Stored data entries →
[Start of Attachment]
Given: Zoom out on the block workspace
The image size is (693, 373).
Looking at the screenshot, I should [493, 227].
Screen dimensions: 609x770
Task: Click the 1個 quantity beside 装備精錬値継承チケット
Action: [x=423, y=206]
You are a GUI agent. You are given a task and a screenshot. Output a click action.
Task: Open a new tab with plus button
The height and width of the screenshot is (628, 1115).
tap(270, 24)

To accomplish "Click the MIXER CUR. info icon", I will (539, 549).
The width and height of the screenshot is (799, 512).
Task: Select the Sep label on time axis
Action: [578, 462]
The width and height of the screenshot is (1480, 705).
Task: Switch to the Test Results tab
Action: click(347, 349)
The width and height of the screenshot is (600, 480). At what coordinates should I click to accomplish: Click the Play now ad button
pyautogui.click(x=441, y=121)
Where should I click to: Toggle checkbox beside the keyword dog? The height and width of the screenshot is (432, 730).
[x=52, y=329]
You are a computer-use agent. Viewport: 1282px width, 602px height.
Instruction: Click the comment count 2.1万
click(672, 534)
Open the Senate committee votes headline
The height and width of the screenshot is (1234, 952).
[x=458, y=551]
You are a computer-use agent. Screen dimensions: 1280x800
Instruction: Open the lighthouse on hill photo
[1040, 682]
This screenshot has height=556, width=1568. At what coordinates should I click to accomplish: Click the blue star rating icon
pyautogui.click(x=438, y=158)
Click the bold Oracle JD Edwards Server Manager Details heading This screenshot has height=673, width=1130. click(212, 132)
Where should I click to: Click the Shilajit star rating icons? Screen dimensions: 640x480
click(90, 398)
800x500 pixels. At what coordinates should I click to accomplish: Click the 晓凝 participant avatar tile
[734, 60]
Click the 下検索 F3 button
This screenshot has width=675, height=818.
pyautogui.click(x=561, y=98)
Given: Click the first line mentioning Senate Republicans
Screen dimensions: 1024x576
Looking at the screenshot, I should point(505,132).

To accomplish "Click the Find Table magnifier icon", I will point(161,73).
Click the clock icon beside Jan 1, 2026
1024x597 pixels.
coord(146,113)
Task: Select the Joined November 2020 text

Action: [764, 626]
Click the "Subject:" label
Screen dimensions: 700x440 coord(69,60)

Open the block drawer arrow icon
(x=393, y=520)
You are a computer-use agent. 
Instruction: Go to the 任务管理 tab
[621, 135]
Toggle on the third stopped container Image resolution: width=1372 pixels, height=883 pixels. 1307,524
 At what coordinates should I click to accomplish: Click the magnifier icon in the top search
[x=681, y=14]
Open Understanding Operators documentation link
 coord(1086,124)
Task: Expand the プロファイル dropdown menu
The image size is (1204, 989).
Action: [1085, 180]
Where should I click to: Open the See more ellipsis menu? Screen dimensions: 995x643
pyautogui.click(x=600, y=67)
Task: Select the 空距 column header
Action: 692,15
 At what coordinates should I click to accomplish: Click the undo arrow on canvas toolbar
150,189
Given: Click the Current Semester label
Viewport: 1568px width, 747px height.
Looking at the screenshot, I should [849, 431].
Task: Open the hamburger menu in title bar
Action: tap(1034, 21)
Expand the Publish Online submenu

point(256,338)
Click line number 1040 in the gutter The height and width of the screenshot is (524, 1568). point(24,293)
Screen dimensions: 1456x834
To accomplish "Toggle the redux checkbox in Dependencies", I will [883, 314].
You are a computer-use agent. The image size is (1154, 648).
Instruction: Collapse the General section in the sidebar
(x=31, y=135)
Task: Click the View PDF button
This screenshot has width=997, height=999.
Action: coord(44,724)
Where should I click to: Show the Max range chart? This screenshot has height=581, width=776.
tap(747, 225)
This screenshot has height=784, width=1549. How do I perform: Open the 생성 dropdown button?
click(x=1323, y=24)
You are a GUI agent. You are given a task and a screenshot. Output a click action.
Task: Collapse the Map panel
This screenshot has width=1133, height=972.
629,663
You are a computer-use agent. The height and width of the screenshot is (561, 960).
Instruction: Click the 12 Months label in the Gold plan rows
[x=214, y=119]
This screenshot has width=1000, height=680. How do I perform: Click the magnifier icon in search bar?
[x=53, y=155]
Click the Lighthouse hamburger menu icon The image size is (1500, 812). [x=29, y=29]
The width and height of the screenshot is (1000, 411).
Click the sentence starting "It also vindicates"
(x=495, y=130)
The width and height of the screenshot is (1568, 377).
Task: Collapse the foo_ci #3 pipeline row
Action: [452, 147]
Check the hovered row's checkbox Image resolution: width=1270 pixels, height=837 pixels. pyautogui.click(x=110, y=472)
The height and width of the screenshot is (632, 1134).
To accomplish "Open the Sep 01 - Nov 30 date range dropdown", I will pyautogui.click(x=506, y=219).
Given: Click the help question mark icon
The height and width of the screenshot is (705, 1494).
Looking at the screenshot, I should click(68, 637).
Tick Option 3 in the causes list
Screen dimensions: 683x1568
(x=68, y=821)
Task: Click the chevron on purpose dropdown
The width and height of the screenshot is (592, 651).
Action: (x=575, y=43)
[End of Attachment]
Requirement → Copy the records exactly, keeping every word in place.

Written response →
Given: Zoom out on the block workspace
The image size is (693, 373).
Looking at the screenshot, I should [493, 227].
Screen dimensions: 609x770
Task: Click the 1個 quantity beside 装備精錬値継承チケット
Action: [x=423, y=206]
You are a GUI agent. You are given a task and a screenshot. Output a click action.
Task: Open a new tab with plus button
The height and width of the screenshot is (628, 1115).
tap(270, 24)

To accomplish "Click the MIXER CUR. info icon", I will (539, 549).
The width and height of the screenshot is (799, 512).
Task: Select the Sep label on time axis
Action: [578, 462]
The width and height of the screenshot is (1480, 705).
Task: Switch to the Test Results tab
Action: click(347, 349)
The width and height of the screenshot is (600, 480). At what coordinates should I click to accomplish: Click the Play now ad button
pyautogui.click(x=441, y=121)
Where should I click to: Toggle checkbox beside the keyword dog? The height and width of the screenshot is (432, 730).
[x=52, y=329]
You are a computer-use agent. Viewport: 1282px width, 602px height.
Instruction: Click the comment count 2.1万
click(672, 534)
Open the Senate committee votes headline
The height and width of the screenshot is (1234, 952).
[x=458, y=551]
You are a computer-use agent. Screen dimensions: 1280x800
Instruction: Open the lighthouse on hill photo
[1040, 682]
This screenshot has height=556, width=1568. At what coordinates should I click to accomplish: Click the blue star rating icon
pyautogui.click(x=438, y=158)
Click the bold Oracle JD Edwards Server Manager Details heading This screenshot has height=673, width=1130. click(212, 132)
Where should I click to: Click the Shilajit star rating icons? Screen dimensions: 640x480
click(90, 398)
800x500 pixels. At what coordinates should I click to accomplish: Click the 晓凝 participant avatar tile
[734, 60]
Click the 下検索 F3 button
This screenshot has width=675, height=818.
pyautogui.click(x=561, y=98)
Given: Click the first line mentioning Senate Republicans
Screen dimensions: 1024x576
Looking at the screenshot, I should point(505,132).

To accomplish "Click the Find Table magnifier icon", I will point(161,73).
Click the clock icon beside Jan 1, 2026
1024x597 pixels.
coord(146,113)
Task: Select the Joined November 2020 text

Action: [764, 626]
Click the "Subject:" label
Screen dimensions: 700x440 coord(69,60)

Open the block drawer arrow icon
(x=393, y=520)
You are a computer-use agent. 
Instruction: Go to the 任务管理 tab
[621, 135]
Toggle on the third stopped container Image resolution: width=1372 pixels, height=883 pixels. 1307,524
 At what coordinates should I click to accomplish: Click the magnifier icon in the top search
[x=681, y=14]
Open Understanding Operators documentation link
 coord(1086,124)
Task: Expand the プロファイル dropdown menu
The image size is (1204, 989).
Action: [1085, 180]
Where should I click to: Open the See more ellipsis menu? Screen dimensions: 995x643
pyautogui.click(x=600, y=67)
Task: Select the 空距 column header
Action: 692,15
 At what coordinates should I click to accomplish: Click the undo arrow on canvas toolbar
150,189
Given: Click the Current Semester label
Viewport: 1568px width, 747px height.
Looking at the screenshot, I should [849, 431].
Task: Open the hamburger menu in title bar
Action: tap(1034, 21)
Expand the Publish Online submenu

point(256,338)
Click line number 1040 in the gutter The height and width of the screenshot is (524, 1568). point(24,293)
Screen dimensions: 1456x834
To accomplish "Toggle the redux checkbox in Dependencies", I will [883, 314].
You are a computer-use agent. The image size is (1154, 648).
Instruction: Collapse the General section in the sidebar
(x=31, y=135)
Task: Click the View PDF button
This screenshot has width=997, height=999.
Action: coord(44,724)
Where should I click to: Show the Max range chart? This screenshot has height=581, width=776.
tap(747, 225)
This screenshot has height=784, width=1549. How do I perform: Open the 생성 dropdown button?
click(x=1323, y=24)
You are a GUI agent. You are given a task and a screenshot. Output a click action.
Task: Collapse the Map panel
This screenshot has width=1133, height=972.
629,663
You are a computer-use agent. The height and width of the screenshot is (561, 960).
Instruction: Click the 12 Months label in the Gold plan rows
[x=214, y=119]
This screenshot has width=1000, height=680. How do I perform: Click the magnifier icon in search bar?
[x=53, y=155]
Click the Lighthouse hamburger menu icon The image size is (1500, 812). [x=29, y=29]
The width and height of the screenshot is (1000, 411).
Click the sentence starting "It also vindicates"
(x=495, y=130)
The width and height of the screenshot is (1568, 377).
Task: Collapse the foo_ci #3 pipeline row
Action: [452, 147]
Check the hovered row's checkbox Image resolution: width=1270 pixels, height=837 pixels. pyautogui.click(x=110, y=472)
The height and width of the screenshot is (632, 1134).
To accomplish "Open the Sep 01 - Nov 30 date range dropdown", I will pyautogui.click(x=506, y=219).
Given: Click the help question mark icon
The height and width of the screenshot is (705, 1494).
Looking at the screenshot, I should click(68, 637).
Tick Option 3 in the causes list
Screen dimensions: 683x1568
(x=68, y=821)
Task: Click the chevron on purpose dropdown
The width and height of the screenshot is (592, 651).
Action: (x=575, y=43)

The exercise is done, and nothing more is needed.